[[ RECORD SET, beginning ]]

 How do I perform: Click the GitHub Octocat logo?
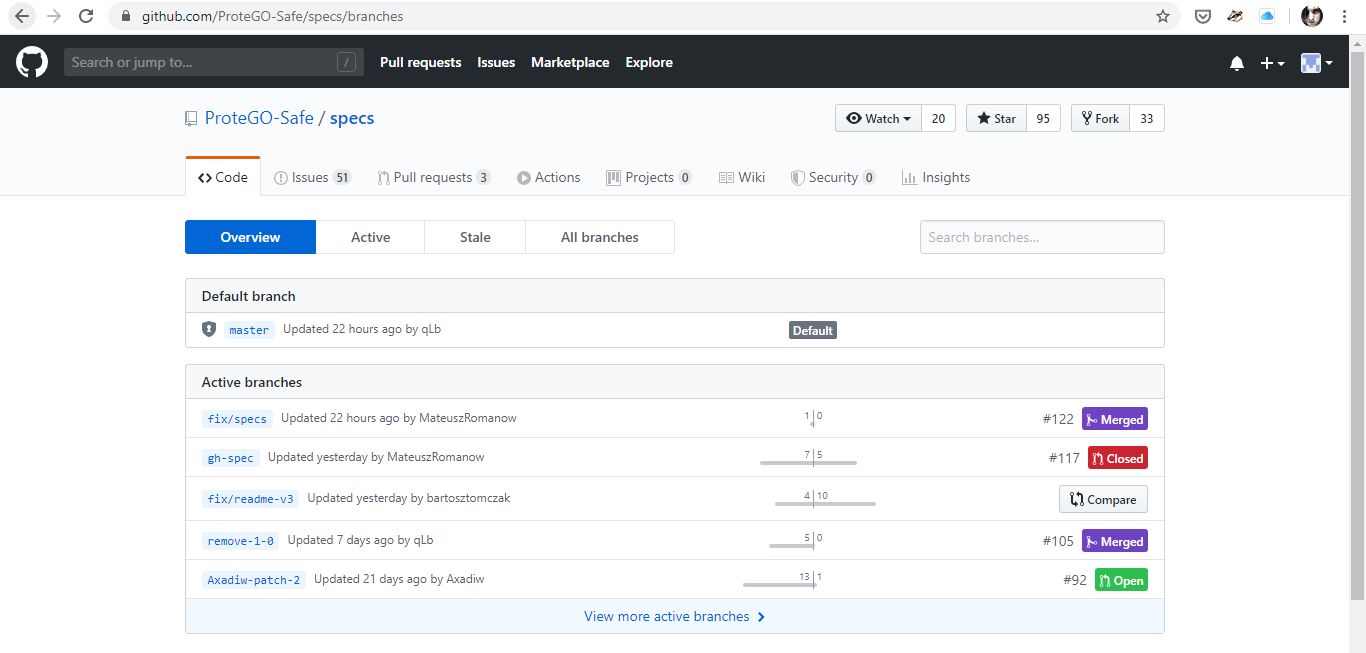(x=32, y=62)
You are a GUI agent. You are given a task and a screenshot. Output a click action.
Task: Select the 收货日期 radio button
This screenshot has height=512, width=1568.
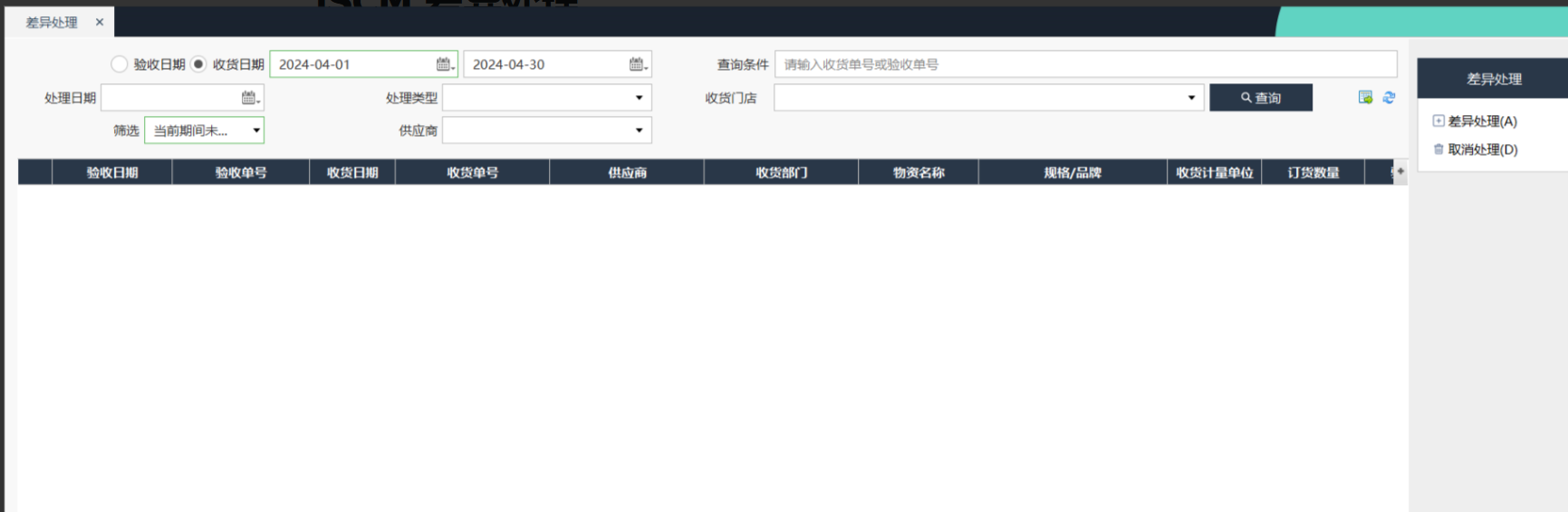point(198,64)
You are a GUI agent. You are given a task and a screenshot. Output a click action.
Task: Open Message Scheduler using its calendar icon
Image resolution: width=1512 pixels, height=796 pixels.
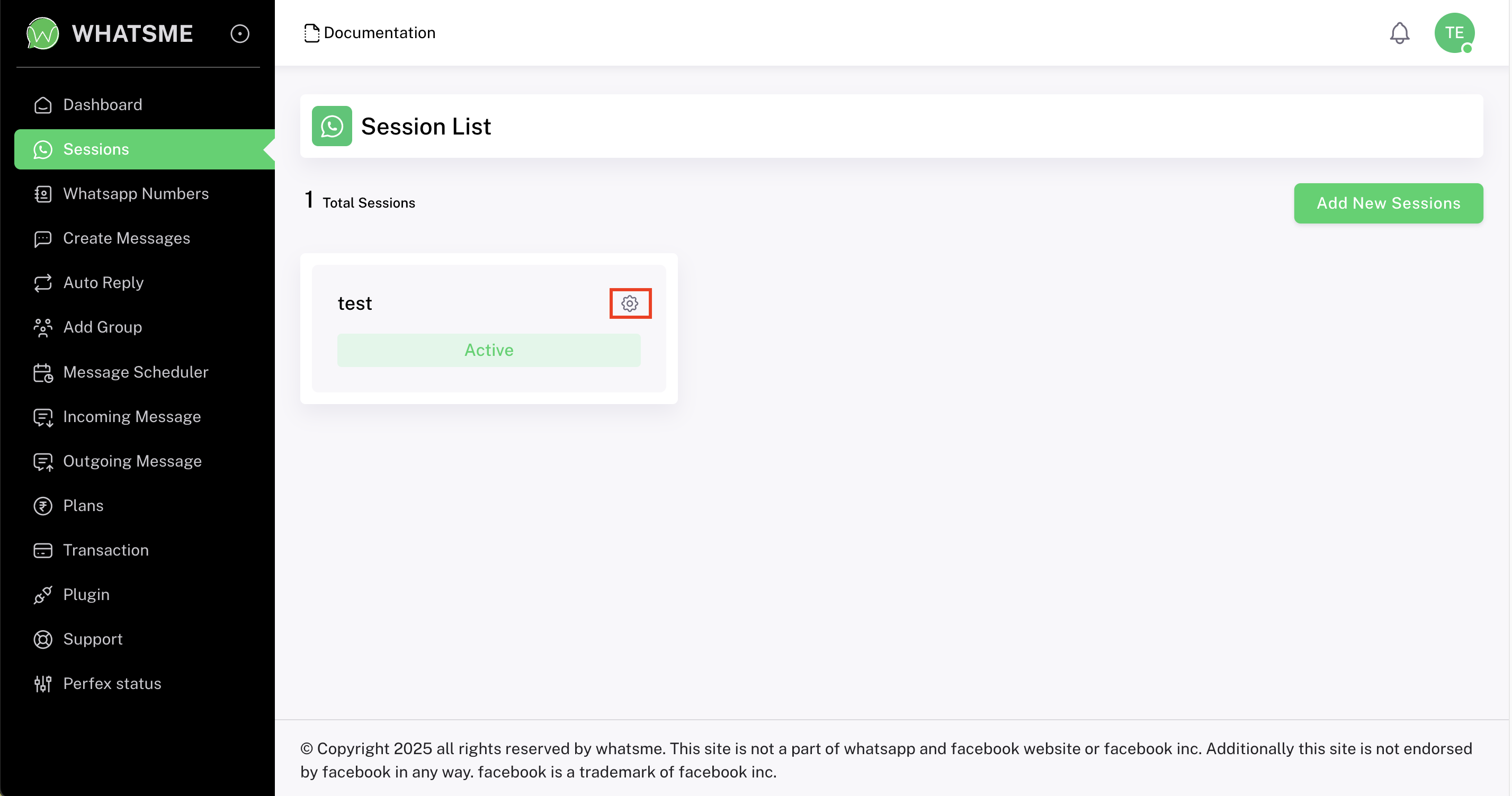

[[ RECORD SET, end ]]

**EXERCISE INSTRUCTIONS:** Excluding the pictures, retype the line containing "Task: Open Message" and all lines after it down to the end of the data above.

**TASK RESULT:**
Task: Open Message Scheduler using its calendar icon
Image resolution: width=1512 pixels, height=796 pixels.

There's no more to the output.